# Validation of PyPSA-Eur model inputs focusing on installed capacities and demand

## Analysis of PyPSA-Eur Model

This notebook investigates the most important input data in the **PyPSA-Eur** model. 
In particular, publicly available information about the European power system from **Ember** is compared to the data used and the results produced by the PyPSA-Eur model.

The following quantities are reviewed:

### Inputs Used by the PyPSA-Eur Model
- **Installed Generation Capacity** by Technology Type and Country
- **Electricity Demand**

### Reproducing the Results

To properly reproduce the findings presented in this notebook, please run the full **Snakemake** workflow for **PyPSA-Eur** using the config file configs/validation_config_2023.yaml 

You can find detailed installation and execution instructions in the official documentation:  
🔗 [PyPSA-Eur Installation Guide](https://pypsa-eur.readthedocs.io/en/stable/installation.html)

Alternatively, if you have access to a pre-built network, you may use that directly.

This validation step is essential for:
- Ensuring the PyPSA-Eur model's  data reflects reality.
- Highlighting discrepancies, if any, between model data and real-world statistics.
- Supporting transparency and reliability in energy system modeling.


## Preparation

### Import Packages

In [None]:
# ==============================
# Imports
# ==============================

# Core libraries
import os
import sys
import logging
from pathlib import Path
from datetime import datetime
from itertools import product

# Scientific and data processing libraries
import numpy as np
import pandas as pd
import geopandas as gpd
import pycountry


# Plotting libraries
import matplotlib.pyplot as plt
import seaborn as sns
import cartopy.crs as ccrs

# PyPSA
import pypsa
from pypsa.plot import add_legend_circles, add_legend_lines, add_legend_patches

# ==============================
# Settings
# ==============================

# Plotting styles
plt.style.use("bmh")
#sns.set(style="darkgrid")

# Logging
logger = logging.getLogger(__name__)

# Pandas display settings
pd.set_option("display.max_columns", None)
pd.set_option("display.max_colwidth", 70)

# Custom plotting parameters
max_node_size = 1.0  # maximum size of a node for plotting purposes


### Loading the Solved PyPSA Network and Ember statistics

To load the solved PyPSA-Eur network, make sure your file path points to the correct `.nc` file generated by the Snakemake workflow.

^^^^

● GOAL 1: Say whether each statement agrees with the PyPSA-Eur validation notebook. Answer yes or no and quote the deciding words. (a) Ember data is compared with the data used and the results produced by the PyPSA-Eur model. (b) The config file for reproducing the results is configs/validation_config_2024.yaml. (c) The maximum size of a node for plotting is set to 2.0.
● GOAL 2: Retype the PyPSA-Eur validation notebook between "You can find" and "and real-world statistics.", inclusive.

● DATASET SECTION:
^^^^

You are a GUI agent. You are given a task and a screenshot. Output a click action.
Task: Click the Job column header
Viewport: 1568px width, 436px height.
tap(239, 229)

^^^^

● COMPLETE OUTPUT 1:
(a) Yes: "compared to the data used and the results produced by the PyPSA-Eur model"
(b) No: "using the config file configs/validation_config_2023.yaml"
(c) No: "max_node_size = 1.0"

● COMPLETE OUTPUT 2:
You can find detailed installation and execution instructions in the official documentation:  
🔗 [PyPSA-Eur Installation Guide](https://pypsa-eur.readthedocs.io/en/stable/installation.html)

Alternatively, if you have access to a pre-built network, you may use that directly.

This validation step is essential for:
- Ensuring the PyPSA-Eur model's  data reflects reality.
- Highlighting discrepancies, if any, between model data and real-world statistics.